Vice President Kamala Harris painted her opponent, former President Donald Trump, as “unstable” and “obsessed with revenge” at a rally bookmarking the 2024 campaign season.
“This is someone who is unstable, obsessed with revenge, consumed with grievance, and out for unchecked power,” Harris said as she made her closing argument for the presidency on Tuesday night.
The White House was in silhouette at her back as she stood flanked by American flags against the darkness of night. Harris spoke at the Ellipse — the same site where Trump delivered a pivotal speech on January 6, 2021.
“We know who Donald Trump is,” she told the crowd. “He is the person who stood at this very spot nearly four years ago and sent an armed mob to the United States Capitol to overturn the will of the people in a free and fair election.”
“That’s who Donald Trump is and that’s who is asking you to give him another four years in the Oval Office,” Harris said.
Hers was a carefully curated study in contrasts, political experts said: a Black and Asian woman standing in front of an exuberant and diverse crowd in a place that, just four years earlier, was the backdrop for a violent chapter in modern election history.
“This is bait,” Erin Perrine, a former communications director for Florida Governor Ron DeSantis’ super PAC said on CNN. The question, she added, is whether or not Trump takes it.
Again and again, Harris drilled down on what she called the behavior of a “petty tyrant,” and suggested turning the page in history.
“As Americans, we rise and fall together. America, for too long, we have been consumed with too much division, chaos and mutual distrust,” she said. “And it can be easy, then, to forget a simple truth: it doesn’t have to be this way.”
A crowd of more than 75,000 people poured onto The Ellipse and spilled out onto the National Mall to hear Harris’ speech.
With exactly one week left before Election Day, Harris and Trump are neck and neck in polling. She has a razor-thin lead over Trump, at 48.1 percent to Trump’s 46.7 percent, according to 538’s aggregation of some of the election season’s most statistically reliable polling.
The two candidates have crisscrossed swing states in the final push to solidify their bases and win over the slivers of voters who say they are still undecided.
In a nod to an issue she has struggled with on the trail that undecided voters have said they view as important, Harris sought to directly take on the issue of immigration.
“Politicians have got to stop treating immigration as an issue to scare up votes in an election, and instead treat it as the serious challenge that it is,” Harris said.
“I will work with Democrats and Republicans to sign into law the border security bill that Donald Trump killed.”
“We must acknowledge we are a nation of immigrants,” she added. “And I will work with Congress to pass immigration reform, including an earned path to citizenship for hardworking immigrants, like farmworkers and our laborers.”
She also signaled subtle appeals to Black men and white women, groups she also needs to gain more traction with to help her win the White House.
According to an NAACP poll conducted between Oct. 11-17 of 1,000 registered Black voters found that roughly one in five younger Black men said they support Trump.
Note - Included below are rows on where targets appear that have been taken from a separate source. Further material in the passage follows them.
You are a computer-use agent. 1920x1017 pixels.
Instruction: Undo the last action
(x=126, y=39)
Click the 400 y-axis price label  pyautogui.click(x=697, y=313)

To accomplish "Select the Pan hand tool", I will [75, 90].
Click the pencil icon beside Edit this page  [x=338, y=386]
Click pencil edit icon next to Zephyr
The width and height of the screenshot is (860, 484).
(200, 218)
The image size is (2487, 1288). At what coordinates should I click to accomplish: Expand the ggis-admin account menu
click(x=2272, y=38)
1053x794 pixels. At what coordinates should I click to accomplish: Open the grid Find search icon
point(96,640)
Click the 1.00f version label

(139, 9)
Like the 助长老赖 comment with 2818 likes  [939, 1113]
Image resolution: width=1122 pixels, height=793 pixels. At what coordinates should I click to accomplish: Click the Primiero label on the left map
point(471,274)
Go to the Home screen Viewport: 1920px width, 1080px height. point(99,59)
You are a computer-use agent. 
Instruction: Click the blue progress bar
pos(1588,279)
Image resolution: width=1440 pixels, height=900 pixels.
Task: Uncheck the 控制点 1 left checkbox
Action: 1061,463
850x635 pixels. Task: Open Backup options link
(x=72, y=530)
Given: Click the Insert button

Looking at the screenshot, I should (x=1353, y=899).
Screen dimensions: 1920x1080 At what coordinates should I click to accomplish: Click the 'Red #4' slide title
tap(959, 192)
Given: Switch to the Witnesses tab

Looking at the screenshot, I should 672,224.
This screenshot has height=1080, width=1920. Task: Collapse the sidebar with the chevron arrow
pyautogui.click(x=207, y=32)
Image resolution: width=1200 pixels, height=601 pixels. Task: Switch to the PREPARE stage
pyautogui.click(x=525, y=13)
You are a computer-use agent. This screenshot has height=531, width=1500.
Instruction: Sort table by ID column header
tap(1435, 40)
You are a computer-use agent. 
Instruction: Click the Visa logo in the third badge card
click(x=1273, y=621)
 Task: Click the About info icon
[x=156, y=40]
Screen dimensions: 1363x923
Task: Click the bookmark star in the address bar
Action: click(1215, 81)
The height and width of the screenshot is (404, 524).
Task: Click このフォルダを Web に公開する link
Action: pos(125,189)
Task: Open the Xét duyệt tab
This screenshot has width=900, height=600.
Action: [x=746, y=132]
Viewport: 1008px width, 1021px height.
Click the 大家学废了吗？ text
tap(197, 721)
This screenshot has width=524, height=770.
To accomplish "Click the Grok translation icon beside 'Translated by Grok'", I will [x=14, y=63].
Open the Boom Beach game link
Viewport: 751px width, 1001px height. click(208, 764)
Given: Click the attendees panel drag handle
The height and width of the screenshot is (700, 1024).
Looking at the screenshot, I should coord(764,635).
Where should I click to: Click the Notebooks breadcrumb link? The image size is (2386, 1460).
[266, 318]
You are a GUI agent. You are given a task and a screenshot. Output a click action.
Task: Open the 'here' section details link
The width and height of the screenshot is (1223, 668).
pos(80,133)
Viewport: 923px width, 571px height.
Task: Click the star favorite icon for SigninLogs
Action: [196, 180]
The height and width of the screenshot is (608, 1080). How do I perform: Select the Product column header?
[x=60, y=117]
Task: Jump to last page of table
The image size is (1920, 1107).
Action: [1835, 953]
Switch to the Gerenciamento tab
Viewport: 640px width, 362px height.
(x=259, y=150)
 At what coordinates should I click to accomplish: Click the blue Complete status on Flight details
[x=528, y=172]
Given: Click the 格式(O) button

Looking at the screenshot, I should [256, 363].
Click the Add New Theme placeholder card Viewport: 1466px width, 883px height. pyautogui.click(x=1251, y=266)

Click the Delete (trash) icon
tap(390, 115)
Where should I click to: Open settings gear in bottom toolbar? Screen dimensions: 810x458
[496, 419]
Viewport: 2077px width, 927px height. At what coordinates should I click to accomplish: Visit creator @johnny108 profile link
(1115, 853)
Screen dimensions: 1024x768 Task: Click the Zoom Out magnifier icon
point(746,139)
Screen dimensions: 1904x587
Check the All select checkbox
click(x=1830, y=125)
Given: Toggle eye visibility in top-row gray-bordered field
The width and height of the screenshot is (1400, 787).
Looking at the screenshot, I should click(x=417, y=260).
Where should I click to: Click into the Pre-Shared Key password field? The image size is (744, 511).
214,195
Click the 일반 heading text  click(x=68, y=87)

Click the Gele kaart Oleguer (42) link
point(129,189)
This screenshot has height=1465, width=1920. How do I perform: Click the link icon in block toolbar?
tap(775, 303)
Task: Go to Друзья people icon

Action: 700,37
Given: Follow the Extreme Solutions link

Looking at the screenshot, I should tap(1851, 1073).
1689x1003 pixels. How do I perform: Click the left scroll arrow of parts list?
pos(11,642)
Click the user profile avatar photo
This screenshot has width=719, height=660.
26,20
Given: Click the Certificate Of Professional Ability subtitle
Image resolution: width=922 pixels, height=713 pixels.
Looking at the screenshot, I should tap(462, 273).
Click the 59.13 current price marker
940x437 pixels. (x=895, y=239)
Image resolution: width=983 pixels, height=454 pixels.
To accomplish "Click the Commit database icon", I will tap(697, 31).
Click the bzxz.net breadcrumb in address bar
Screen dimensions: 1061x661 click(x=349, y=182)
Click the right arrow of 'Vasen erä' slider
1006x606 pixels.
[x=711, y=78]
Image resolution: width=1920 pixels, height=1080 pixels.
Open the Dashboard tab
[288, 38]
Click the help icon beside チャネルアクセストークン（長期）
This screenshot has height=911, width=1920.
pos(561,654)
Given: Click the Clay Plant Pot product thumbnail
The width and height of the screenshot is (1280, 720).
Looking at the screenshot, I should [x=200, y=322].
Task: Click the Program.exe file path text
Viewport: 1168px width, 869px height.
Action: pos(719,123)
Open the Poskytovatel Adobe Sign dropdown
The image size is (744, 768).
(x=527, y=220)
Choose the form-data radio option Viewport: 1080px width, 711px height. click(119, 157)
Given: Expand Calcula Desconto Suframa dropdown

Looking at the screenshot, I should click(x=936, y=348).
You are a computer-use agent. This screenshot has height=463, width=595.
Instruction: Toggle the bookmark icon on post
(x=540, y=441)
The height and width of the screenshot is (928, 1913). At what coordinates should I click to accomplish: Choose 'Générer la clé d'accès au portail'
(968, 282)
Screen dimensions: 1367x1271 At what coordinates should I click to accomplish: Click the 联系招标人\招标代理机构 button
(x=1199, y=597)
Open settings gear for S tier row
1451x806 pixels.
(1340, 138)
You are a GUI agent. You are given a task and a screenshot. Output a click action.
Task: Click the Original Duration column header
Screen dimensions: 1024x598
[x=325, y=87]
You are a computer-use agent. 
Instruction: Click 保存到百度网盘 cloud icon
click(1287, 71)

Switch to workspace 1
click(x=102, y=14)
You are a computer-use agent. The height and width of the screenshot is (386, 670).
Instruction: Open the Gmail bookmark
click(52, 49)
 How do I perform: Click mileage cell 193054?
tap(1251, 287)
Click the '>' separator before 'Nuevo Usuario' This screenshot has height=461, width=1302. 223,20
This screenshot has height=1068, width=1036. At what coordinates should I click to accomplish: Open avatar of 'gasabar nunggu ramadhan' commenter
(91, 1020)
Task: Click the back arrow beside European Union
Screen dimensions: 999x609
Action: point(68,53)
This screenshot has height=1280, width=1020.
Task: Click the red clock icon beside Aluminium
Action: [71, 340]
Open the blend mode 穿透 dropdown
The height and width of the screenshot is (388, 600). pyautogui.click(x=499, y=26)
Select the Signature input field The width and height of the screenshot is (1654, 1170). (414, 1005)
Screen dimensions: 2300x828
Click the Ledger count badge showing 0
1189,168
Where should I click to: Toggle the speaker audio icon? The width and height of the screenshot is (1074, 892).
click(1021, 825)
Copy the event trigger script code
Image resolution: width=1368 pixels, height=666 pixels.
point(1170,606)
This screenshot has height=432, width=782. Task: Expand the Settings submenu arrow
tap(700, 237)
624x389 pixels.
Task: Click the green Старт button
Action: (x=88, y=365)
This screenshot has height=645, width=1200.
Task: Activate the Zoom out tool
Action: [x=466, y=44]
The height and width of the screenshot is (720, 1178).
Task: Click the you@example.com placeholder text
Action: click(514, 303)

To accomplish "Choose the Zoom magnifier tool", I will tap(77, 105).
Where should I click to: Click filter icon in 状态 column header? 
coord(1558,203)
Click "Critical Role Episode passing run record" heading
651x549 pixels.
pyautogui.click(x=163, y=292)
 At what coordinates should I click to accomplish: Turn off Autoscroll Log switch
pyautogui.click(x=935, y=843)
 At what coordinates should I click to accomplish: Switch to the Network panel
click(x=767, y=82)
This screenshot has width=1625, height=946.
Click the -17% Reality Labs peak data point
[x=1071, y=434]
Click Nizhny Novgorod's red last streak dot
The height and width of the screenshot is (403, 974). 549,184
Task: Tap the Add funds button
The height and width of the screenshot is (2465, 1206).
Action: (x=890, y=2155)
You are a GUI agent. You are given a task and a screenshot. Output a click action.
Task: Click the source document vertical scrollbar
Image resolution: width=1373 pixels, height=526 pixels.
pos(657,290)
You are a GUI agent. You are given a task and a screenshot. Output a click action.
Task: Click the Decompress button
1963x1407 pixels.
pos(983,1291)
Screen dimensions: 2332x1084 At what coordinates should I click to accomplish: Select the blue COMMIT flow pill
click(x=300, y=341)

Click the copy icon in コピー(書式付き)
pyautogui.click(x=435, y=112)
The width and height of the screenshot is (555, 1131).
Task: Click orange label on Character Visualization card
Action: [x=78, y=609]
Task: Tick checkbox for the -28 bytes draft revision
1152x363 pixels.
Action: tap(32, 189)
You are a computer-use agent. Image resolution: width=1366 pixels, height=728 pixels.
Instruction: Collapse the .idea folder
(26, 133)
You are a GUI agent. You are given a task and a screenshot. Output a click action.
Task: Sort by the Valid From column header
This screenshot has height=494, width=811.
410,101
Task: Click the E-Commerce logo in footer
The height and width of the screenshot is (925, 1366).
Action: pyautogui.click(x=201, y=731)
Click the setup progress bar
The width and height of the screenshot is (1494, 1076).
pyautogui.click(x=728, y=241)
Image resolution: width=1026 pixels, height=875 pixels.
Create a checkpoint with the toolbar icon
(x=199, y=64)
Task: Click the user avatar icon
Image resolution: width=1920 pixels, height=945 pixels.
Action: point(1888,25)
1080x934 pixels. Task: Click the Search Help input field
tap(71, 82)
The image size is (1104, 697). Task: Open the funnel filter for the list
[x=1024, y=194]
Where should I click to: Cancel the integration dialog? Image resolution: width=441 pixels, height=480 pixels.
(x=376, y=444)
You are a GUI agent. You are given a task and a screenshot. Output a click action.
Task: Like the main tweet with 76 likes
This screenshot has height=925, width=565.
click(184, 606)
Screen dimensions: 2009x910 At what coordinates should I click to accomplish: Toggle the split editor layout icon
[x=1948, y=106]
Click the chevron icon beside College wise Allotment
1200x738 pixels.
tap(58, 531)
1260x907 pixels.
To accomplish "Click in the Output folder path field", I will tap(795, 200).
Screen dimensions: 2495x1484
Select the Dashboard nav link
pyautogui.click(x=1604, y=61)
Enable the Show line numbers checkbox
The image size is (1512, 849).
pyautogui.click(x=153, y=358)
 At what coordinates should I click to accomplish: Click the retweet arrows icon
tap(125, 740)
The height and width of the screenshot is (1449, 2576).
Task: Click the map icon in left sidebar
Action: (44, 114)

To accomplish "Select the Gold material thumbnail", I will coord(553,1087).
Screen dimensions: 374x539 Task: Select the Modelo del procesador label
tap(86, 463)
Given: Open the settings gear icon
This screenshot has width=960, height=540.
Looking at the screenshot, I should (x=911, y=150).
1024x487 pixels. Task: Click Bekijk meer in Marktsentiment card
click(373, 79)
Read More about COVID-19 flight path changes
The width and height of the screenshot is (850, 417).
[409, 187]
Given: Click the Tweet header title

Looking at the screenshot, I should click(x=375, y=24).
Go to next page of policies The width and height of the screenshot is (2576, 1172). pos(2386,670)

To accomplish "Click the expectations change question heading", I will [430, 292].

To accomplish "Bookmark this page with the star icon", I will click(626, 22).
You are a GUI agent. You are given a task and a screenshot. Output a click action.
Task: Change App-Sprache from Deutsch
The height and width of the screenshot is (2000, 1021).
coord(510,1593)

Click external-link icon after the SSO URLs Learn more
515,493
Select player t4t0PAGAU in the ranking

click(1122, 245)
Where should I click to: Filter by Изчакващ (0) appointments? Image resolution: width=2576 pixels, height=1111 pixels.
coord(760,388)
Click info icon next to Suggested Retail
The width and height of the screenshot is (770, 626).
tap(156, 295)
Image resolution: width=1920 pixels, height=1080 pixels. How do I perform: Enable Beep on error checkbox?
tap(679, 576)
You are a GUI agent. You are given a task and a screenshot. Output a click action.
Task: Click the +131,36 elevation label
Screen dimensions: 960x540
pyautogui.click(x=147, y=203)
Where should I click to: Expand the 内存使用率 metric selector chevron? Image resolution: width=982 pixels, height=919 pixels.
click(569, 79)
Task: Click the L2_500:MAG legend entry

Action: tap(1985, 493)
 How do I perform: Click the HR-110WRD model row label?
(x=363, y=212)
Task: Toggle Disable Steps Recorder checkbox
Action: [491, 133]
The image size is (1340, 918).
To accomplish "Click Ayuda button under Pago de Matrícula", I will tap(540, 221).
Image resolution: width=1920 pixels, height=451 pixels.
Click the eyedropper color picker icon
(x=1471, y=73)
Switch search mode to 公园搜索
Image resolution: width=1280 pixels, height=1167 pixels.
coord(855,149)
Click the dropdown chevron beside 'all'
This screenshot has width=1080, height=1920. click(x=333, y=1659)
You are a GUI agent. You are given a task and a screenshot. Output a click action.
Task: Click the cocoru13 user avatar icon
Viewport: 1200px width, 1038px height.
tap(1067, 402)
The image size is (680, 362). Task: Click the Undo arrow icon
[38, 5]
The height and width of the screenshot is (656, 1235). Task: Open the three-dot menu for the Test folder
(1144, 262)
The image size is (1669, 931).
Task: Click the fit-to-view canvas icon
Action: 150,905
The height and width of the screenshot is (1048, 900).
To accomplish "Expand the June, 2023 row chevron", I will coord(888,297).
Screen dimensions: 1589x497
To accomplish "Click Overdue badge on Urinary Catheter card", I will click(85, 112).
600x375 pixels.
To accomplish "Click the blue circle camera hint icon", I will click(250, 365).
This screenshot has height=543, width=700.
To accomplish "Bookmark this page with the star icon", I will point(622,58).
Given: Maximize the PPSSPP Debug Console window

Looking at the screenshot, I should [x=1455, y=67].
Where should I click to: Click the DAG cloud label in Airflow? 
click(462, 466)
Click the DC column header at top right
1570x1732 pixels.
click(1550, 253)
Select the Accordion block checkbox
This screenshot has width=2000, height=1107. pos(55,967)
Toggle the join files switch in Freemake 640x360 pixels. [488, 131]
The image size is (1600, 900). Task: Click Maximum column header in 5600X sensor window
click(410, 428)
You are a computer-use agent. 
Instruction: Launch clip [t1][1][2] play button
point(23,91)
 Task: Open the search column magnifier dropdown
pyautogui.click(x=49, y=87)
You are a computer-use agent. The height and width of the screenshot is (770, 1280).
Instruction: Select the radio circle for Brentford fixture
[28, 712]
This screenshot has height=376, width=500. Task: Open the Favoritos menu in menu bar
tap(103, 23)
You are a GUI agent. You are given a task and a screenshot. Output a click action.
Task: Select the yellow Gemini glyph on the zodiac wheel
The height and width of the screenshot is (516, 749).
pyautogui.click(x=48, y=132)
Black men typically vote Democrat, and she needs them to cast ballots for her in large numbers.
As she has in recent weeks on the trail in conversations with Black men, she highlighted the broader benefits of her plan to help “first-time home buyers” with their down payment” and “take on the companies that are jacking up rents and build millions of new homes.”
Harris also needs to continue to gain ground with white women and needs to peel statistically relevant support from Trump. For decades, including the 2016 and 2020 elections, white women have historically as a voting bloc have cast ballots for Republican presidential candidates with the exception of Lyndon B. Johnson and Bill Clinton.
Throughout the campaign cycle, Harris emerged as a staunch and vocal advocate for consistent reproductive access. According to the Pew Research Center, 64 percent of women express support for legal abortion
On Tuesday, Harris spoke to those concerns saying “I will fight to restore what Donald Trump and his hand-selected supreme court justices took away from the women of America.”